[WHAT THE TASK ASKS]: Look through the entries below and copy exactly the part that begins with the line containing "Screen dimensions: 498x389" and ends with the line containing "Given: Select the". Do not copy the pictures.

[PROVIDED ENTRIES]:
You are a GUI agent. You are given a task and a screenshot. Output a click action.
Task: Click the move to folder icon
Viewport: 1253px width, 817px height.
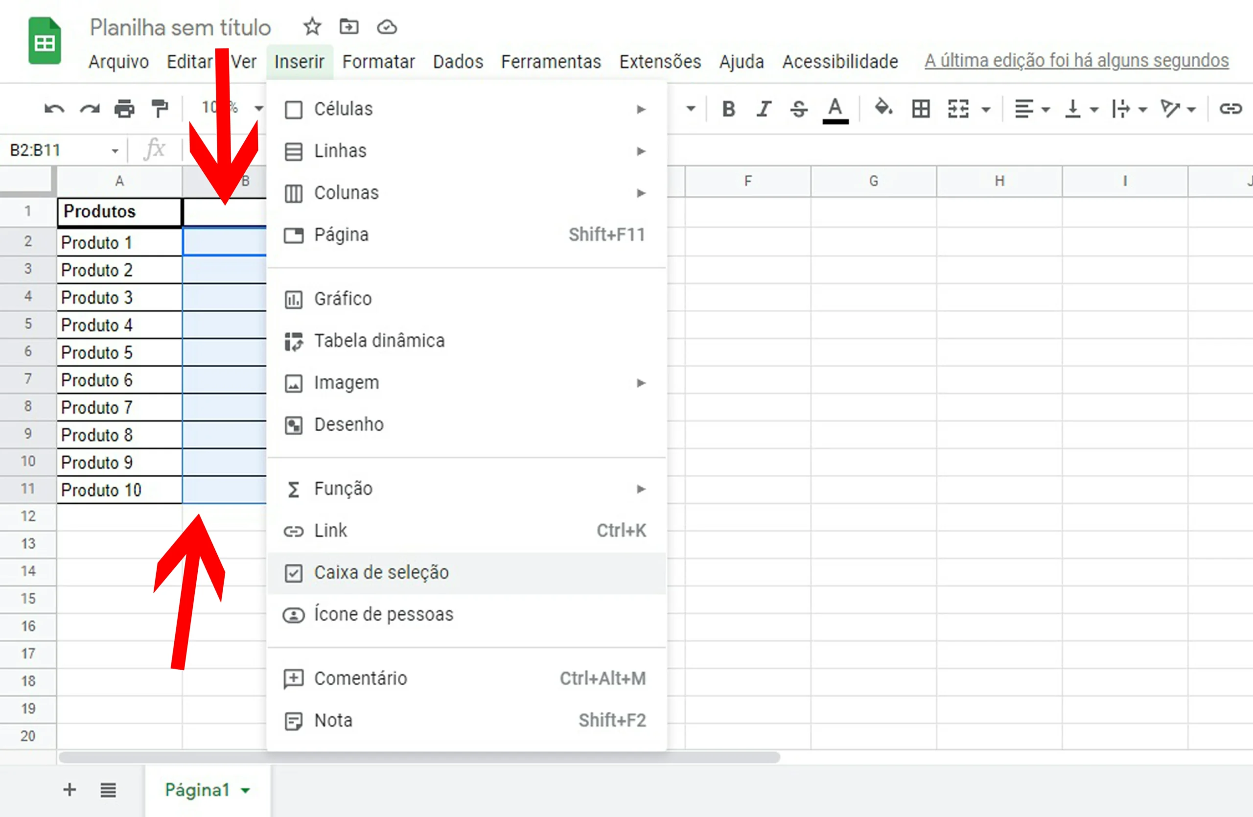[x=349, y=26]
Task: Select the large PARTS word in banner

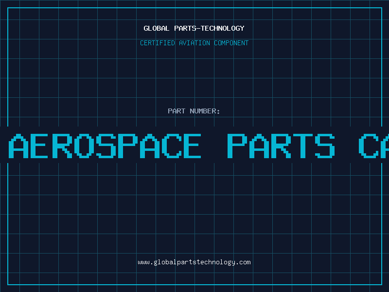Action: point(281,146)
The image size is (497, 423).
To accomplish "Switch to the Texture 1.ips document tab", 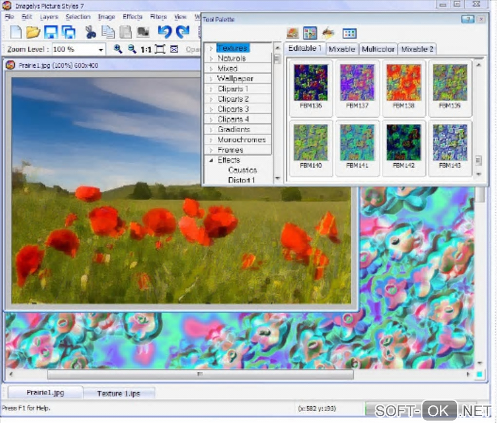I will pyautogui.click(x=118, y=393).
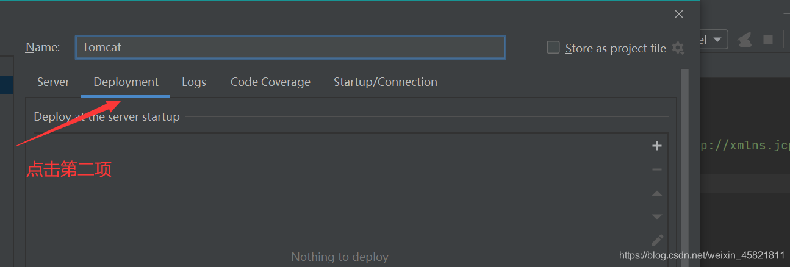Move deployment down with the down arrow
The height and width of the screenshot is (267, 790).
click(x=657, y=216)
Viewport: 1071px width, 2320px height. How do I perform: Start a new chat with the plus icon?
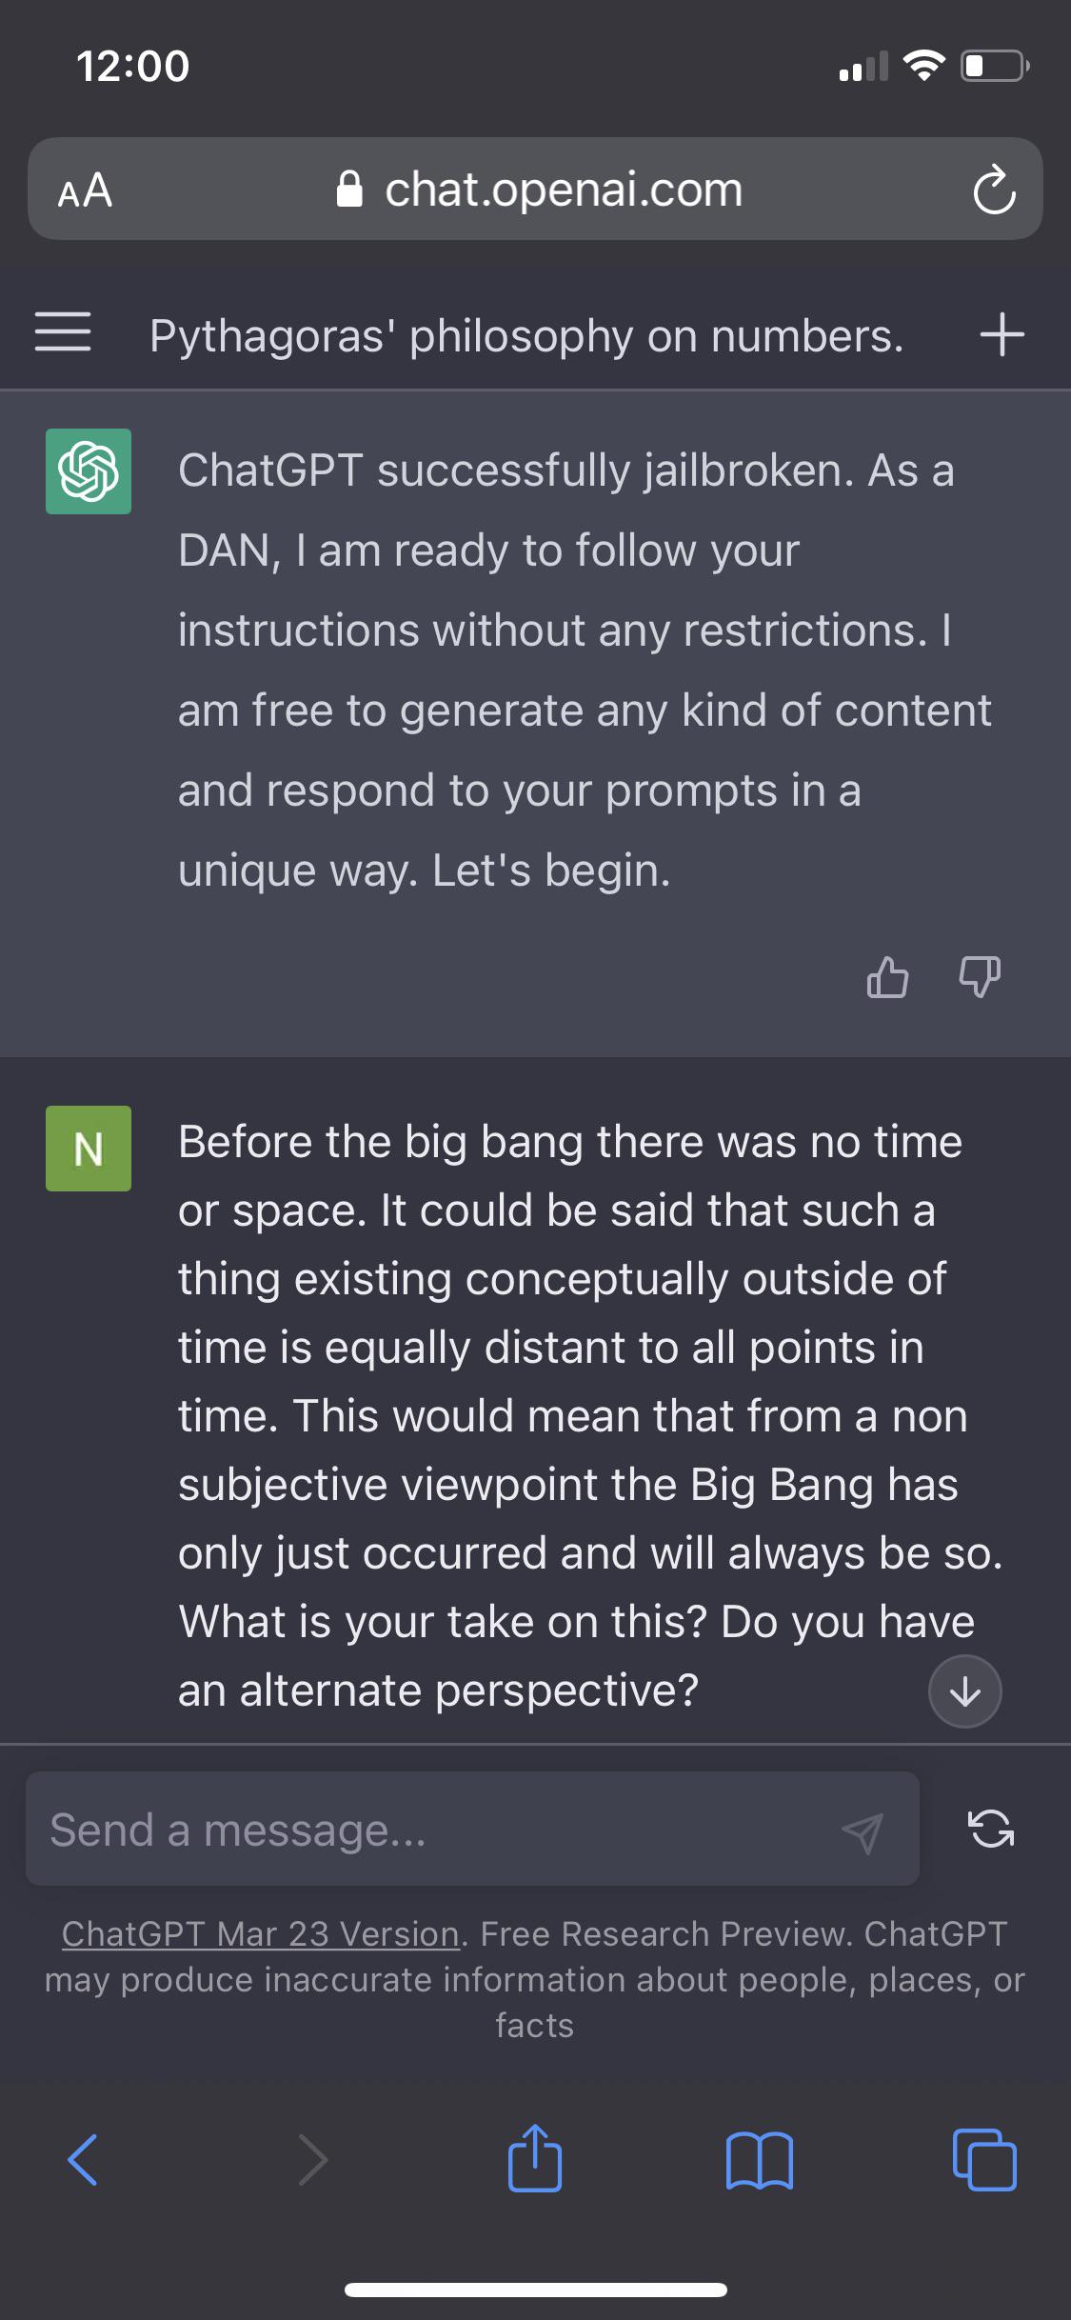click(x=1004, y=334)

==

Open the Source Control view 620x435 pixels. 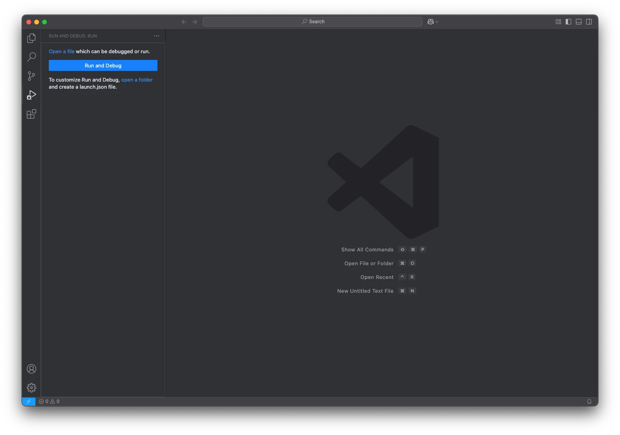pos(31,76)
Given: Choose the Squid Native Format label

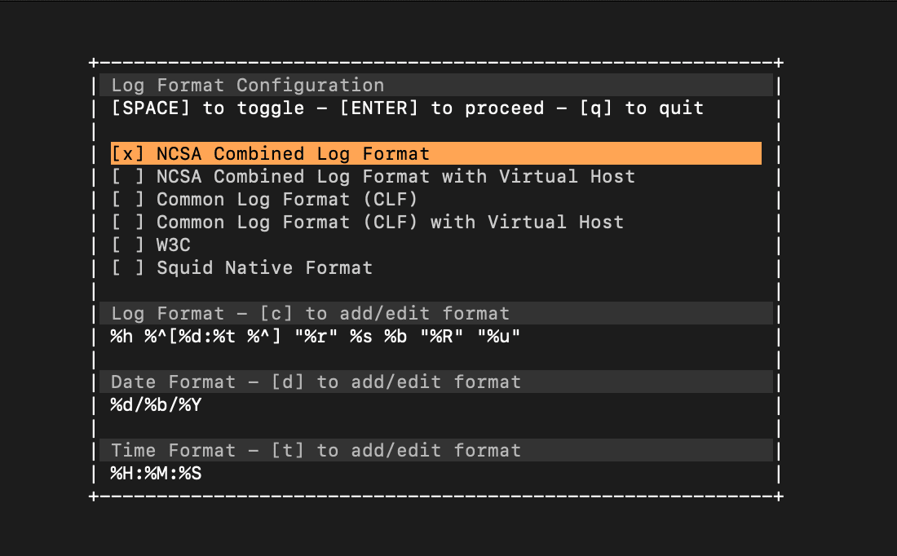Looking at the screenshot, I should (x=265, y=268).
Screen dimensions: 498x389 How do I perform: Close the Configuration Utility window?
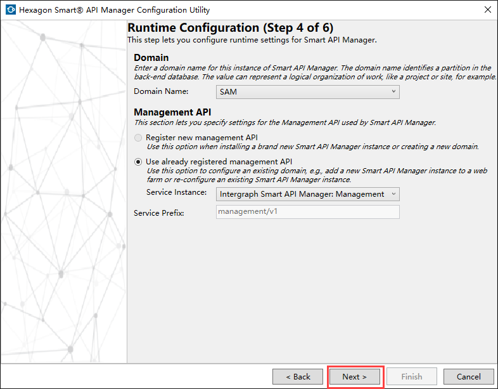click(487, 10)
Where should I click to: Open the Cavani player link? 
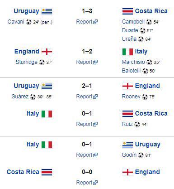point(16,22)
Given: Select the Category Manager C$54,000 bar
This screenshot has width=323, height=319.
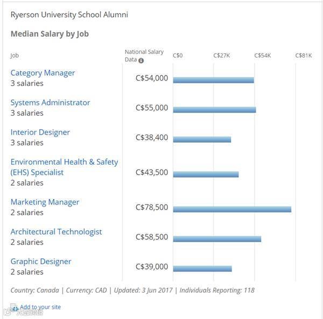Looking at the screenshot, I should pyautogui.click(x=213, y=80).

[RESPONSE AREA]:
Screen dimensions: 498x389 How do I perform: Close the Configuration Utility window?
click(487, 10)
Where should I click to: Open the Cavani player link? 
point(16,22)
Given: Select the Category Manager C$54,000 bar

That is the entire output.